Residency Work‐Hours Reform
Author(s) -
Nuckols Teryl K.,
Escarce José J.
Publication year - 2005
Publication title -
journal of general internal medicine
Language(s) - English
Resource type - Journals
SCImago Journal Rank - 1.746
H-Index - 180
eISSN - 1525-1497
pISSN - 0884-8734
DOI - 10.1111/j.1525-1497.2005.0133.x
Subject(s) - medicine , accreditation , patient safety , graduate medical education , adverse effect , work (physics) , legislation , safety net , emergency medicine , medical emergency , environmental health , medical education , health care , economic growth , economics , mechanical engineering , political science , law , engineering
Background: In response to proposed federal legislation, the Accreditation Council for Graduate Medical Education limited resident work‐hours in July 2003. The cost may be substantial but, if successful, the reform might lower preventable adverse event costs in hospital and after discharge. Objectives: This study sought to estimate the reform's net cost in 2001 dollars, and to determine the reduction in preventable adverse events needed to make reform cost neutral from teaching hospital and societal perspectives. Design: Cost analysis using published literature and data. Net costs were determined for 4 reform strategies and over a range of potential effects on preventable adverse events. Results: Nationwide, transferring excess work to task‐tailored substitutes (the lowest‐level providers appropriate for noneducational tasks) would cost $673 million; mid‐level providers would cost $1.1 billion. Reform strategies promoting adverse events would increase net teaching hospital and societal costs as well as mortality. If task‐tailored substitutes decrease events by 5.1% or mid‐level providers decrease them by 8.5%, reform would be cost neutral for society.
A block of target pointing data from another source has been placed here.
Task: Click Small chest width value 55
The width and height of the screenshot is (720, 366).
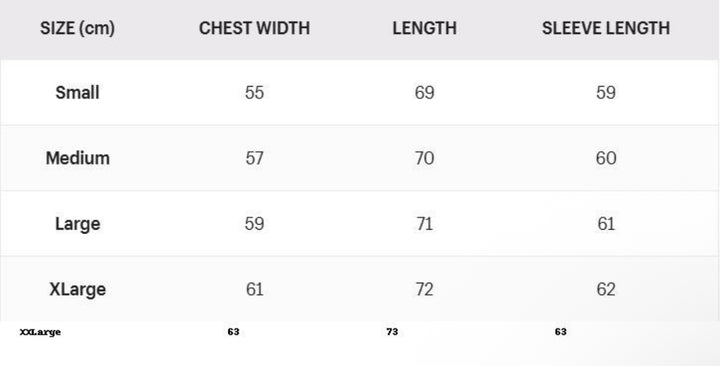Action: [254, 93]
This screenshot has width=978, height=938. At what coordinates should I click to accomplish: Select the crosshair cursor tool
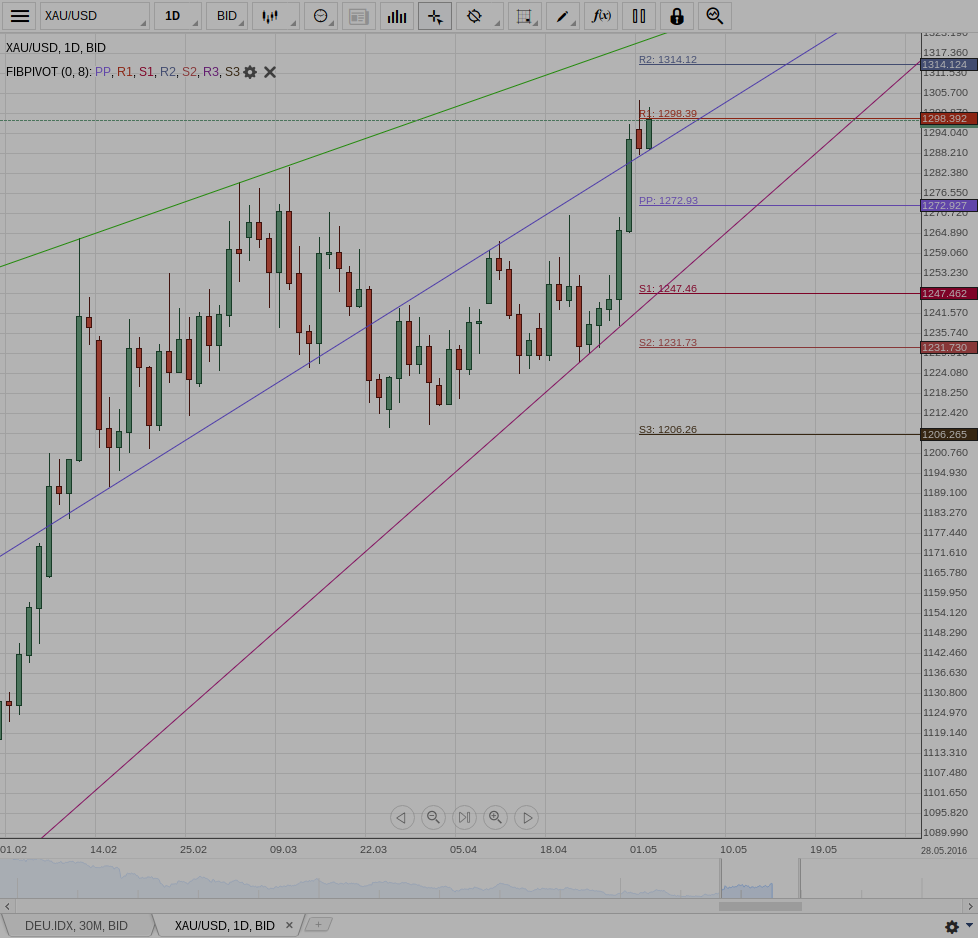coord(435,16)
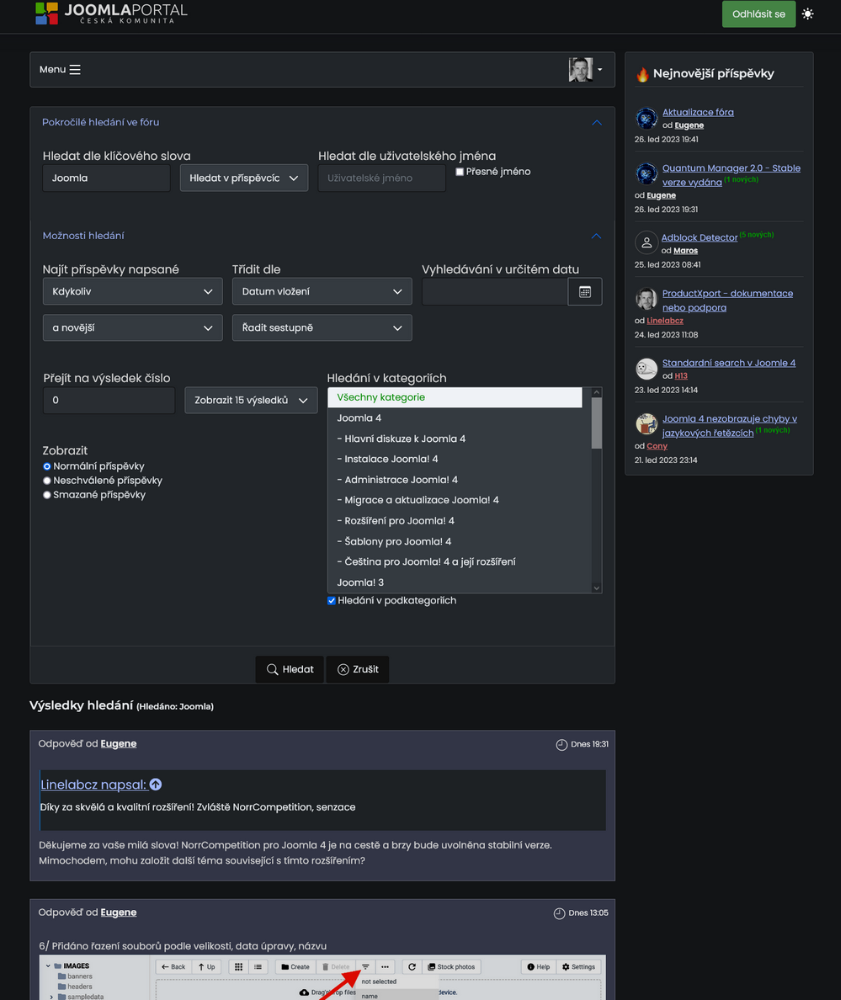Image resolution: width=841 pixels, height=1000 pixels.
Task: Click the user avatar in the menu bar
Action: (580, 70)
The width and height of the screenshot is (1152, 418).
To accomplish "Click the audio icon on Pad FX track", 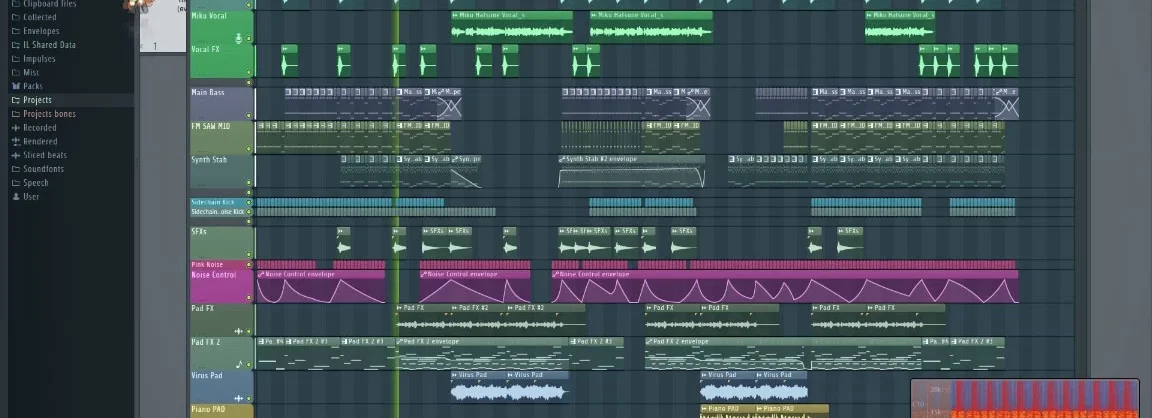I will pyautogui.click(x=238, y=331).
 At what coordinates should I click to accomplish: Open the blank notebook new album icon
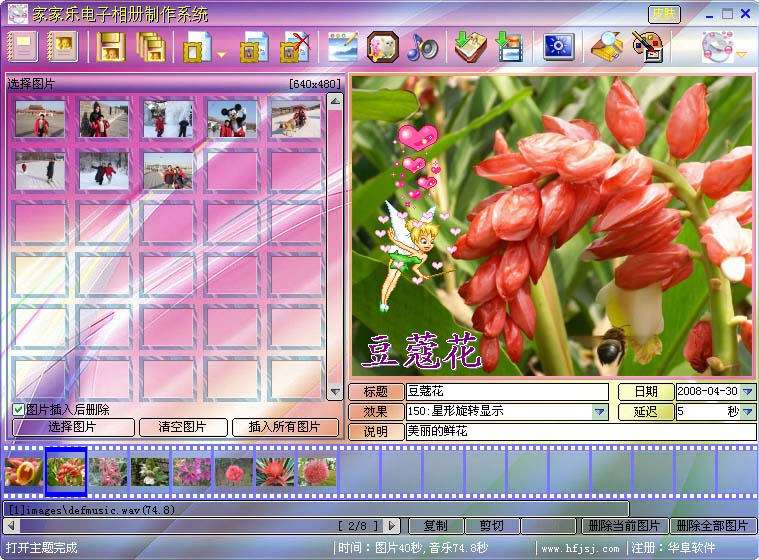tap(22, 47)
Events must fall by 18.5% and 30.9%, respectively, to be cost neutral for teaching hospitals. Conclusions: Because most preventable adverse event costs occur after discharge, a modest decline (5.1% to 8.5%) in them might make residency work‐hours reform cost neutral for society but only a much larger drop (18.5% to 30.9%) would make it cost neutral for teaching hospitals, unless additional funds are allocated. Future research should evaluate which reform approaches prevent adverse events and at what cost.